Fuori casa gioca per il pareggio, ma in casa ottiene sempre tre punti! Una mattina mi sono presentato da lui e gli ho detto "Adesso sarò la tua ombra. Per due giorni non ti mollo, ti seguirò dovunque andrai", sicuro che andandogli appresso avrei scoperto sempre qualcosa di nuovo, di fantastico. Appena gli dico questa frase il suo viso, come sempre, si trasforma magicamente da persona adulta a bambino monello: le labbra birbanti gli si cominciano ad allargare, le sue orecchie vibrano, una ruga scugnizza solleva le sue gote briccone che gli fanno diventare gli occhi così birichini da portarli in un collegio. E quando rivedo quella faccia discola, quella faccia da monellaccio, capisco subito cos'ha in mente. Già immagino quello che lui sta pregustando, cosa mi sta riservando, le trappole che mi sta preparando. In fondo era quello che voleva: passare un paio di giorni col suo vecchio compagno di giochi, preparargli subito un letto pieno di molliche e che sarà teatro di goliardici attentati notturni. E così è stato:
quattro giorni appresso ad un grande uomo che
è l'Agriturismo fatto persona, che qualsiasi itinerario ti farà
percorrere non sarà mai un percorso banale perché ha già in testa
quale incontro meraviglioso vuol farti fare col suo secondo amore: la natura.
E se lo assecondi, è felice di presentartelo, il suo amore. Un pomeriggio l'osservavo mentre dormiva: si addormenta dopo tre secondi esatti assumendo la posizione di un bambino mentre fa la nanna, girato di lato e con le mani sotto la guancia. E mentre è nelle braccia di Morfeo sorride, beatamente, e allarga le sue guance innocenti con l'espressione di colui che gode per qualcosa: forse sogna lepri che saltano o anatre di plastica che dovrà sistemare per scherzo nello stagno a danno di un ingenuo cacciatore. Ecco, quando un uomo dorme così non si può definire diversamente: è un'anima pura. A un uomo così c'è da augurargli soltanto una cosa: ancora tanti giri di giostra!!

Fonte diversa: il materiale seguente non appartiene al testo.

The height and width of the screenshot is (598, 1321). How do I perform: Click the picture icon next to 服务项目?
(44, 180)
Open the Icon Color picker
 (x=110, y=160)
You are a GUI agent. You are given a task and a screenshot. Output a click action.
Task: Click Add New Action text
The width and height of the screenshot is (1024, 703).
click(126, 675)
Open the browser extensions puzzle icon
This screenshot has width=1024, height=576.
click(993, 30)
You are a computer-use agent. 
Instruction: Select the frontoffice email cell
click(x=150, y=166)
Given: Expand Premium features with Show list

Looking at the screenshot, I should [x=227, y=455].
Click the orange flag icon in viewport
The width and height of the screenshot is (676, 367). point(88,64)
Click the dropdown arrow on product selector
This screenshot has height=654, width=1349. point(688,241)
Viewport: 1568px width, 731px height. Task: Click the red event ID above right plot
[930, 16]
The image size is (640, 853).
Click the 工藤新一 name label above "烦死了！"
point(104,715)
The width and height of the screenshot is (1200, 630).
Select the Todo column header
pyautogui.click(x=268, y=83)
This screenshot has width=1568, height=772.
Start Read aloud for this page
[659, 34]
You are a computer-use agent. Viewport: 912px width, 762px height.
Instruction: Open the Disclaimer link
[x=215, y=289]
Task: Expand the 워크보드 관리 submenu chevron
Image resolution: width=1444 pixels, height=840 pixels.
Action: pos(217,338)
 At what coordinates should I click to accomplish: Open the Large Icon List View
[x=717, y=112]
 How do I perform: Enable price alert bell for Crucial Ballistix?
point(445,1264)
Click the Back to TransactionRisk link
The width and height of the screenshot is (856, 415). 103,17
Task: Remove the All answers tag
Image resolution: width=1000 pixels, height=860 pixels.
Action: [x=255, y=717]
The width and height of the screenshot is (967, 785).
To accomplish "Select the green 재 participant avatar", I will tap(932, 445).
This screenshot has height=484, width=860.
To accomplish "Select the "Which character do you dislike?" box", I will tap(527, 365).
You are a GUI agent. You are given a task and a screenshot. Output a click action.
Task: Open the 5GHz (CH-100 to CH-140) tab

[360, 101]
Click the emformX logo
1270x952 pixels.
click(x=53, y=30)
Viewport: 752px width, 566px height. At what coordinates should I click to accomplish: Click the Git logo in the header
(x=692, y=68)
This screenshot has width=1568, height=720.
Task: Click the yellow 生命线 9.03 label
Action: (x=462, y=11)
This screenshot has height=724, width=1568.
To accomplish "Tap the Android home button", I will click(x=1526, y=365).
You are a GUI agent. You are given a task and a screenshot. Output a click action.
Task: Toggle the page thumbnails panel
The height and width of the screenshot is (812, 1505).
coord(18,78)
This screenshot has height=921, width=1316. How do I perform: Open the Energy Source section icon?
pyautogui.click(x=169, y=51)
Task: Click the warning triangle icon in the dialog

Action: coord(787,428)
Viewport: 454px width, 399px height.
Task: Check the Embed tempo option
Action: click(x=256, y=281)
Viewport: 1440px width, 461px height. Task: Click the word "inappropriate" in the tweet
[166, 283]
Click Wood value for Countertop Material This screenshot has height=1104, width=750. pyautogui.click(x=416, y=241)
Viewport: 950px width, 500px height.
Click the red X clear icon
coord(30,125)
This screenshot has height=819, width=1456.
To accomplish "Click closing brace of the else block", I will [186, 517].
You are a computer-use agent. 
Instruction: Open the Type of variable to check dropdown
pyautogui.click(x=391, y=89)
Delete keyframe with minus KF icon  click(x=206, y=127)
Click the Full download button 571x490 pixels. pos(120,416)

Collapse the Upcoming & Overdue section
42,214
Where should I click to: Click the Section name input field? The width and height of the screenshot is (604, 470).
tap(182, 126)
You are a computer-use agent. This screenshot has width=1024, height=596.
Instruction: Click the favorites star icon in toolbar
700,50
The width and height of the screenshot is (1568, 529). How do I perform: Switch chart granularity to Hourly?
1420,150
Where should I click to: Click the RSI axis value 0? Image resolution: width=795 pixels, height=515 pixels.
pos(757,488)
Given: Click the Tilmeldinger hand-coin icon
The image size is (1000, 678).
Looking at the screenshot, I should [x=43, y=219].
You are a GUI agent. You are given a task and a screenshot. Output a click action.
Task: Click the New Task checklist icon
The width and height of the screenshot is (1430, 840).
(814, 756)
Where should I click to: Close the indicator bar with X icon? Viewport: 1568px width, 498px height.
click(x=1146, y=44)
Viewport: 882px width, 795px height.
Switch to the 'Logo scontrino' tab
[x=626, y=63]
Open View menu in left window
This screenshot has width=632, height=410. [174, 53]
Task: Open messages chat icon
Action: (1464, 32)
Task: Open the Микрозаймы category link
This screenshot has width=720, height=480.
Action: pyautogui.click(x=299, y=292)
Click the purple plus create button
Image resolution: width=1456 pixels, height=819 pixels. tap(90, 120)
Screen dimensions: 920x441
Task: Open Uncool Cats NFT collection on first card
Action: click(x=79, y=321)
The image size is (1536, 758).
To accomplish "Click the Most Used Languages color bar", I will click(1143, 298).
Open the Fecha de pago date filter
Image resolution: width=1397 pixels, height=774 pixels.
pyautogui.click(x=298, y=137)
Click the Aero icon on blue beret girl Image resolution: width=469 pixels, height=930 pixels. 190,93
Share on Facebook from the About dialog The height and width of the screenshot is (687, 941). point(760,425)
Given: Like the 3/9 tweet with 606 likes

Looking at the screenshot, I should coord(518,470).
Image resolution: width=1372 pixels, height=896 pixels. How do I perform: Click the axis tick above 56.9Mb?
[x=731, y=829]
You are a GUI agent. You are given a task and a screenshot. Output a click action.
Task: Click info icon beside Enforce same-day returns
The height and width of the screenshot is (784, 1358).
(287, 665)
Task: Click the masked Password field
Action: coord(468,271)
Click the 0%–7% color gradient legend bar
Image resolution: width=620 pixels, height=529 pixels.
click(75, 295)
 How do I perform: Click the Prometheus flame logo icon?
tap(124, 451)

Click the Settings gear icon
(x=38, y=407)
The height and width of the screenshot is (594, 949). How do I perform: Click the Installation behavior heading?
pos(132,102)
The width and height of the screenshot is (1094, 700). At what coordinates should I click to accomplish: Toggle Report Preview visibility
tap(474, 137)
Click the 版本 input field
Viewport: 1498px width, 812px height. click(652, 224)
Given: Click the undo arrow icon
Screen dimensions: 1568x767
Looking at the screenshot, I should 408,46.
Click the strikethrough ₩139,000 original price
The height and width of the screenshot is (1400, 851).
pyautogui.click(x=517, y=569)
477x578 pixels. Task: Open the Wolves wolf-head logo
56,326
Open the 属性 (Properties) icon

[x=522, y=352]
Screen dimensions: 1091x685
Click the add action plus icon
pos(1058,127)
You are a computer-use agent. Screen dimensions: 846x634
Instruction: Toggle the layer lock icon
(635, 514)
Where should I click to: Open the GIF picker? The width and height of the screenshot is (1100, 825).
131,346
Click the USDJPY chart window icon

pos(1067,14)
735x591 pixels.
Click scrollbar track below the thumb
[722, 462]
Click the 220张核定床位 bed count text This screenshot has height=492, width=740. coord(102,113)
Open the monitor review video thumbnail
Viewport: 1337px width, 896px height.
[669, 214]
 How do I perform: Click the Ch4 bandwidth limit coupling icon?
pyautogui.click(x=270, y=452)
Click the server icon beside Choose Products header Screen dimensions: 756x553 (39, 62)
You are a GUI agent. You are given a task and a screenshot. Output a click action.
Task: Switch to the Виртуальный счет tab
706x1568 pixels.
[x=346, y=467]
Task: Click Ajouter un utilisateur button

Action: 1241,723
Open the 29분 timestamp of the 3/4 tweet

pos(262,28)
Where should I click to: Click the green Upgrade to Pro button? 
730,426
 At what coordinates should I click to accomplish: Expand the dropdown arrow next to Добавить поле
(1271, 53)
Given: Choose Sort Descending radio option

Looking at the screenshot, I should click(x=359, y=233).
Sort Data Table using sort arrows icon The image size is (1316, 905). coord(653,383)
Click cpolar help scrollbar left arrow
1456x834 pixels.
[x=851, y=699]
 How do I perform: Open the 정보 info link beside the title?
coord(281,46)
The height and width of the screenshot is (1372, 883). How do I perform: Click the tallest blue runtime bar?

Te lo dico proprio come si dice da voi: adesso anch'io mi sento di fottere! Mimmo.
Dicono che c'e' un tempo per seminare e uno più lungo per aspettare. Io dico che c'era un tempo sognato, che bisognava sognare. (Ivano Fossati)
(*) "mi sento di fottere" è un termine usato specialmente nella bassa Puglia per esternare sconforto e malinconia. Sta di fatto che un siciliano in vacanza in Puglia rischia grosso e il pericolo di prendere un paio di ceffoni è notevole. Di contro, una donna pugliese in vacanza in Sicilia rischia grosso lo stesso. Ma non per prendere ceffoni.
(P.S. Giuro di non averlo mai saputo prima di questo viaggio!)